Parts and service revenue grew modestly in the quarter even in the face of unfavorable comparisons in profits. In flow control, we continue to feel the effects of a slowdown in the mining and industrial markets in the U.S. and Europe. On the other hand, we've seen some encouraging signs of activity picking up in municipal markets.
In total, the flow control businesses delivered modest sequential improvements in both revenue and order volume in the fourth quarter. Overall for the Process Equipment Group, we continued to see good momentum in large capital projects for plastics coming out of the fourth quarter.

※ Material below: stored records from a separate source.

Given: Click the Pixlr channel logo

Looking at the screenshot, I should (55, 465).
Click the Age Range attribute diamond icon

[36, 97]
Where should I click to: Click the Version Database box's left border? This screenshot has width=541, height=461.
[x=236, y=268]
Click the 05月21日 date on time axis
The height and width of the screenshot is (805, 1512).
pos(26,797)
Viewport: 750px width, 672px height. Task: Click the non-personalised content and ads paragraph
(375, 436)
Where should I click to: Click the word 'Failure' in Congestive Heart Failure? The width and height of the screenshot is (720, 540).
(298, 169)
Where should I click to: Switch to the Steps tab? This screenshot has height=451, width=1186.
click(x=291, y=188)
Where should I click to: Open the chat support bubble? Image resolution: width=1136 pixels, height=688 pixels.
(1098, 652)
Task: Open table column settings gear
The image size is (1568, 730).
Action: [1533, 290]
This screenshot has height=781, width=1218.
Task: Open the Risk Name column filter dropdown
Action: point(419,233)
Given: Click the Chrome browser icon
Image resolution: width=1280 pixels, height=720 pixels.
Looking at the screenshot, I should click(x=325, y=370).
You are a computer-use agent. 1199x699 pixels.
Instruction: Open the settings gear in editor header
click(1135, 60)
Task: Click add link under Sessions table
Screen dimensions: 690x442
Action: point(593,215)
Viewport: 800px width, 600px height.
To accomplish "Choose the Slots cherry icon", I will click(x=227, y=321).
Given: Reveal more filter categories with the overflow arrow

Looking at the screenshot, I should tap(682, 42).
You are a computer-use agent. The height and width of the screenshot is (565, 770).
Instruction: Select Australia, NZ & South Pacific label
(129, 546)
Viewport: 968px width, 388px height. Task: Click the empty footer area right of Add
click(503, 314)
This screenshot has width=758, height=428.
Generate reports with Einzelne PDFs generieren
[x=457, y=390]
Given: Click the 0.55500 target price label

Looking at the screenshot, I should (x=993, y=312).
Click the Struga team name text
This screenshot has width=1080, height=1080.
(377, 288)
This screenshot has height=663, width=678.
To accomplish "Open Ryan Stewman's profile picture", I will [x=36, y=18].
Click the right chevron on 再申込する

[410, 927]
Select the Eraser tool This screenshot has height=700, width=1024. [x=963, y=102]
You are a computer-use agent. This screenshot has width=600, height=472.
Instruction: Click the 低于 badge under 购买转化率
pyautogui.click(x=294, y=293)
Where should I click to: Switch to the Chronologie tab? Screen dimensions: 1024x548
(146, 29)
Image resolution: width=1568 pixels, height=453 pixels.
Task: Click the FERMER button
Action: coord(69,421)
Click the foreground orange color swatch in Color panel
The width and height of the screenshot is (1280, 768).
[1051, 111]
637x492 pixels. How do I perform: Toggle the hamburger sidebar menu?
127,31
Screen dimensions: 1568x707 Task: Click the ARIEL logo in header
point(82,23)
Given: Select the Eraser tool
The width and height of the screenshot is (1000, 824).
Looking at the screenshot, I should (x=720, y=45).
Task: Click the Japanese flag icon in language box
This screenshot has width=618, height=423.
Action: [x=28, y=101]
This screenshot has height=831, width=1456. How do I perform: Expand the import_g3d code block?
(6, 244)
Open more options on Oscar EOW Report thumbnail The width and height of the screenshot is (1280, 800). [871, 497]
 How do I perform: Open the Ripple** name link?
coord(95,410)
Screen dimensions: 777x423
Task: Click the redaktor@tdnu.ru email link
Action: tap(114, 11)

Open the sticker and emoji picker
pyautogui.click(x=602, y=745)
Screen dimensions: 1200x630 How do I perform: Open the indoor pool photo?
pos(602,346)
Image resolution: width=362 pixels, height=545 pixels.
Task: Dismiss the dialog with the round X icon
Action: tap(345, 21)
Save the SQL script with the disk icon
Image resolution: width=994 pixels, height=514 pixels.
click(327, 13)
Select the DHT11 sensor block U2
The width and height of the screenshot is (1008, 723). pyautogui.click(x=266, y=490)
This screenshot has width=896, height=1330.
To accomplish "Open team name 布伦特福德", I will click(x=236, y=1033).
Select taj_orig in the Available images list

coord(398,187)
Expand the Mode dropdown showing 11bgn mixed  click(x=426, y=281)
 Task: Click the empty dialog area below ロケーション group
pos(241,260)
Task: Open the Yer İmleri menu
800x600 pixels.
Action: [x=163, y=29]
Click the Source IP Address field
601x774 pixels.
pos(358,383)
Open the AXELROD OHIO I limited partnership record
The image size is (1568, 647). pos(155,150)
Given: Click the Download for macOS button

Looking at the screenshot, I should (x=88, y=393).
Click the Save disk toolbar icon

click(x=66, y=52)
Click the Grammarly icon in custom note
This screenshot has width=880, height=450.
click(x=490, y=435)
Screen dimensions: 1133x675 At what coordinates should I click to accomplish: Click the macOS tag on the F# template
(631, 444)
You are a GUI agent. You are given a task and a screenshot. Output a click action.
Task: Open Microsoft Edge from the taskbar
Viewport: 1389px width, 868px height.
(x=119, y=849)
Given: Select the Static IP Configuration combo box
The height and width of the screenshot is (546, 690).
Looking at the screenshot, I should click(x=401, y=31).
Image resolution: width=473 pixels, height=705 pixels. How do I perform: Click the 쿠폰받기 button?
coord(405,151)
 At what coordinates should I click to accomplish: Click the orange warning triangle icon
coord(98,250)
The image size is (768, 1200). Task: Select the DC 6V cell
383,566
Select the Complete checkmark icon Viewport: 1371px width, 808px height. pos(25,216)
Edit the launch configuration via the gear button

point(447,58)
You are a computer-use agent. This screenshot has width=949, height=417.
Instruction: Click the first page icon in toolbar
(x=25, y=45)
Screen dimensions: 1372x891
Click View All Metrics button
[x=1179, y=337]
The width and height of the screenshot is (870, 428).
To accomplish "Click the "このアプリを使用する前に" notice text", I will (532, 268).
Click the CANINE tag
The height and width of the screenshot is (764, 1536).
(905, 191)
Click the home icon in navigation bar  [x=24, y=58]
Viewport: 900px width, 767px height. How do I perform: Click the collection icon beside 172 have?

Going into the new fiscal year, we have a strong backlog and robust pipeline of new polyolefin projects. However, other industrial end markets faced continued weakness in the current challenging macroeconomic environment. Kristina will discuss these implications for our fiscal 2020 guidance later in the call. Now let me comment on Batesville.
Our strategy for the Batesville business is to build on our leadership position and leverage the Hillenbrand Operating Model to run the business as efficiently as possible and generate strong predictable cash flow to fuel Hillenbrand's growth initiatives.
Those of you who are familiar with the business understand that Batesville is facing a secular decline in burial casket demand, primarily due to the estimated increase in the rate at which families opt for cremation.
Revenue was essentially flat in the fourth quarter compared to the prior year, despite lower burial demand and was at the low end of our expected range for the full year. Margin performance was solid for the quarter as Batesville realized productivity gains and the benefits of targeted restructuring actions undertaken last quarter.
We continue to employ the Hillenbrand Operating Model to help manage the business in a declining demand environment. And we're continually working to improve efficiency, reduce costs and operate a lean and flexible organization.
Before turning the call over to Kristina, let me briefly discuss Hillenbrand's signing of the United Nations Global Compact in late September. We've taken a voluntary pledge to develop and execute corporate responsibility programs and to increase disclosures of our sustainable business practices.
We joined over 9,500 other companies to more closely align our business strategies to universally accepted principles in the areas of human rights, labor, environment and anticorruption. Being a responsible corporate citizen is embedded in our mission and core values and we look forward to increasing our commitment to the UNGC principles.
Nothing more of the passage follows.